Dr. Frieden said the city would have enough of the vaccines to inoculate the elderly, who account for 90% off all flurelated deaths, but stressed that healthy should forgo the shot.
“I think people can understand that if there is a limited resource it should go to the people, not who may inconvenienced by a few days of cough and fever and a couple of days missed from work, but to the people who are going to die from it,” Dr. Frieden said during a hastily called phone conference.
Meanwhile, New Yorkers had already started calling private-practice doctors to inquire about whether they would have to skip their annual flushots. Dr. Theodore Strange, an internist who practices in Brooklyn and Staten Island, said his offices, which he shares with other doctors, had received over 100 calls since the federal government announced the shortage.
“How the government and whoever was involved in putting this together did not have procedures in place just doesn’t make any sense,” he said. “We can make bombs that go millions of miles and we can’t make flu shots. It’s just not right.”
The attempt to steer generally healthy adults away from vaccines is an about-face from the previous public message. For the last few years, the city, private hospitals, and non-profit groups have taken on massive campaigns to lure in as many people as possible for vaccines. The shots have been given everywhere from supermarkets to churches to doctors’ offices.
“A month ago they were giving us advisories on all the people who should be vaccinated,” the medical director of the emergency department at St. Luke’s-Roosevelt, Patricia Carey, said. “Now we’re finding out that we’re lucky if we can vaccinate the people who desperately need the vaccine.”
Calculating just how many Chiron doses New York City doctors and hospitals ordered may prove to be difficult. Though some hospitals joined a bulk-purchasing program organized by the Greater New York Hospital Association, many have individual suppliers.
The city, which plans to start administering shots next week, supplies only a tenth of all shots, focusing mostly on the low income. And with only two fluvaccine manufacturers, even institutions that order from the competitor, Aventis, are going to feel the affects of the shortage.
The Continuum Hospital System, which includes St. Luke’s-Roosevelt Hospital, for example, already has its Aventis supply, but was notified yesterday that it will not get another order because remaining doses need to be rationed.
Federal and city health officials said the 54 million flu shots available nationwide should go to people over 65; babies and toddlers between six and 23 months; anyone with a chronic medical condition; pregnant women; nursing home residents; children on aspirin therapy; health care workers who deal directly with patients; and those who live with or take care of babies under six months.
Everyone else should “take a deep breath. This is not an emergency,” the head of the federal Centers for Disease Control and Prevention, Dr. Julie Gerberding said.
When asked whether he was concerned about the fact that only two pharmaceutical companies are supplying the shots, Dr. Frieden said he did.

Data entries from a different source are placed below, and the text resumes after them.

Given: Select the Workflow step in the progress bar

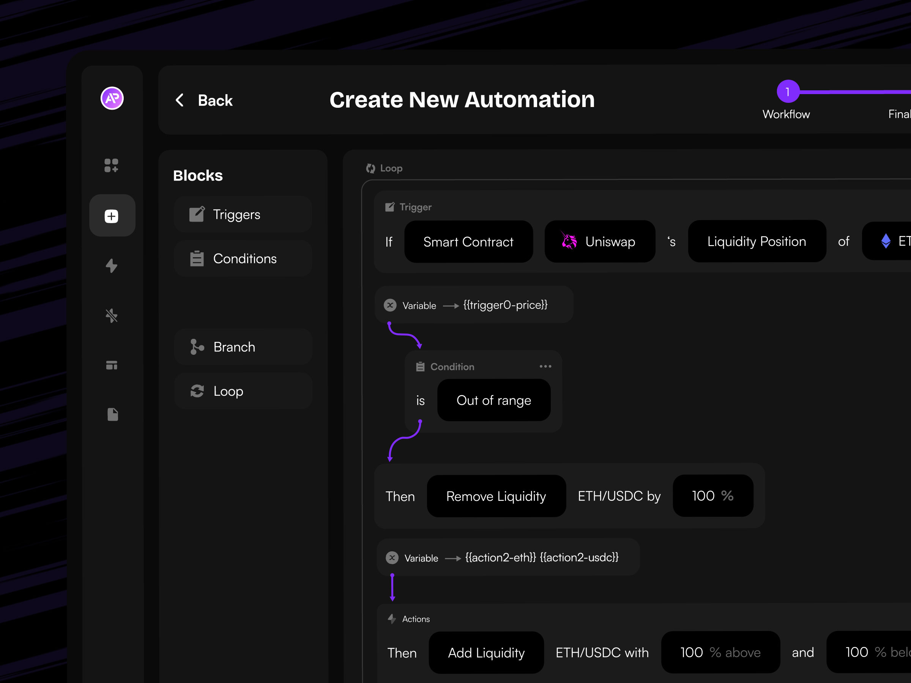Looking at the screenshot, I should click(786, 114).

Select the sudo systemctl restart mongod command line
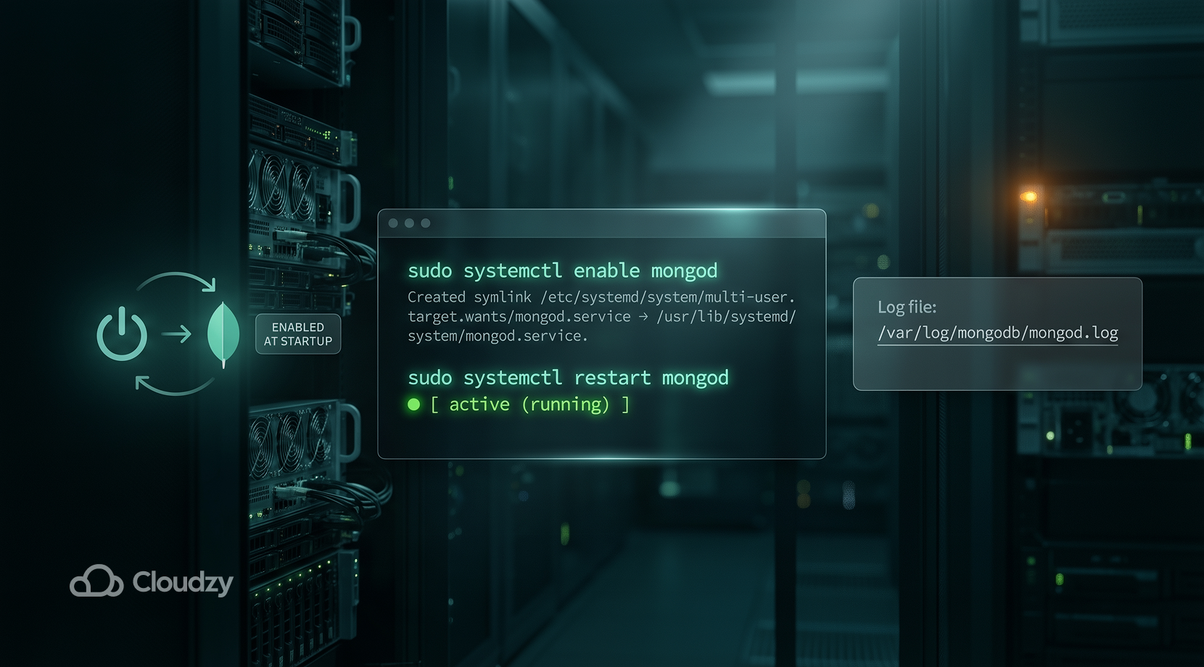tap(569, 378)
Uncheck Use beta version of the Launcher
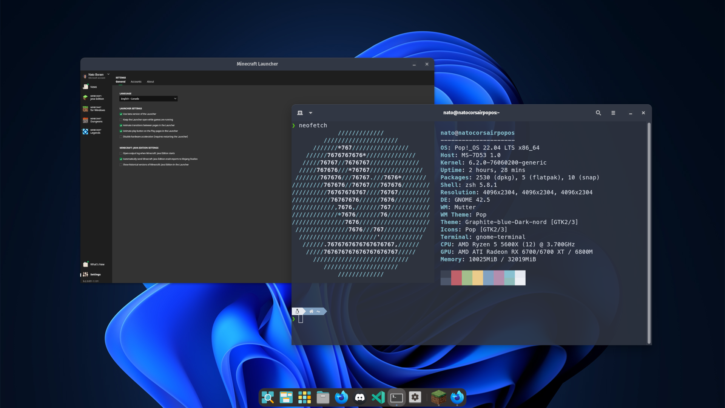 click(121, 114)
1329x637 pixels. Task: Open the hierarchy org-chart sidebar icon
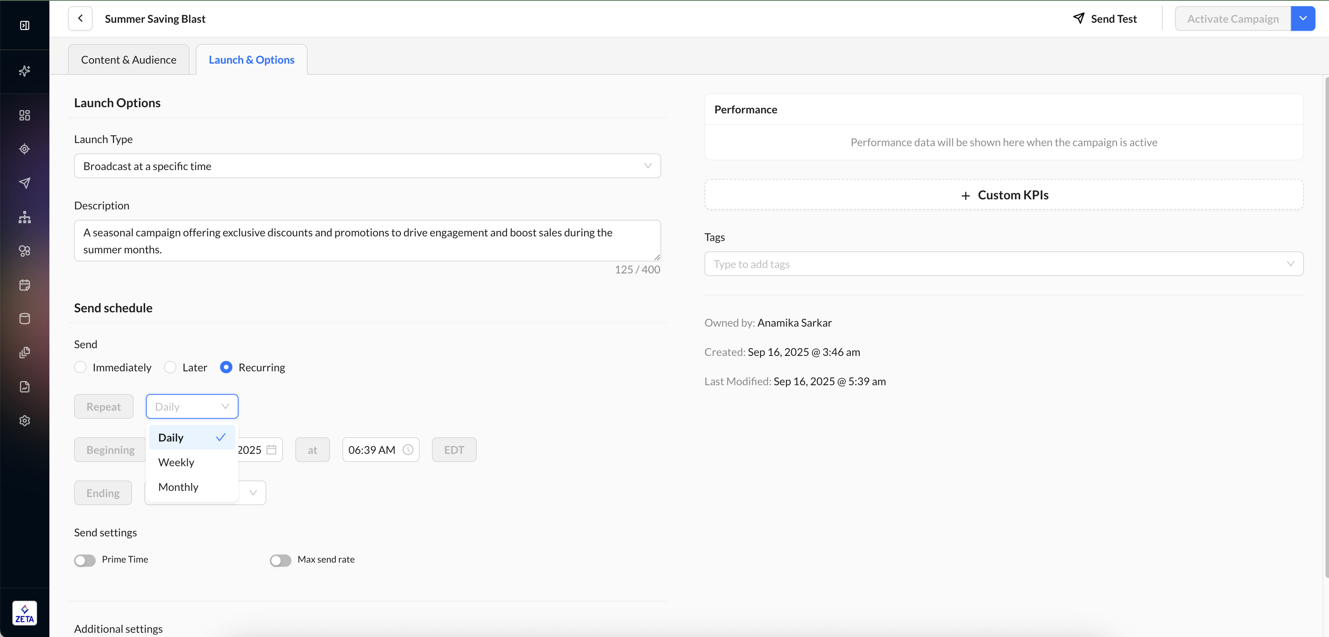coord(24,217)
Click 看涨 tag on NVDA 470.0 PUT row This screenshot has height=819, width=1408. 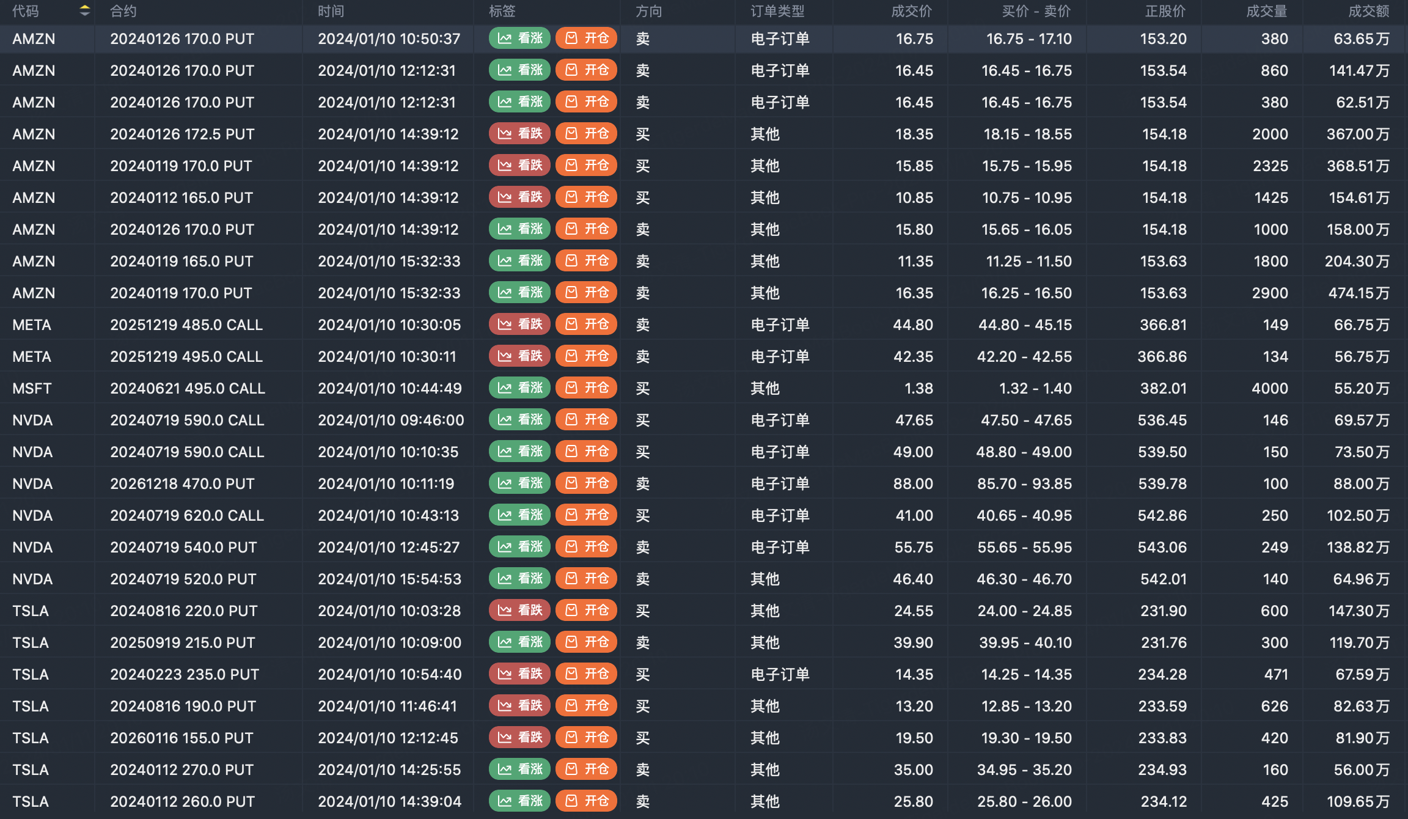point(520,483)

“This episode demonstrates for the second consecutive year the need to improve our current system for ordering and producing flu vaccine,” he added. He also expressed irritation that Chiron, which was cited for manufacturing problems, immediately posted information about how the incident would affect the company’s profits.
In the last two years there have been problems with the strain of the vaccine produced and a shortage of supplies. Last year, the flu peaked early and led to dozens of pediatric deaths in Colorado, California, and other western states. But the season ended up burning off early and was no more severe than years past.
This year only time will tell. If an unusually high number of patients end up in emergency rooms, already crowded hospitals will bear a tough burden.
“The ideal situation is to have as many people vaccinated as possible,” Dr. Carey said. “That won’t be an option this year. Therein lies the risk.”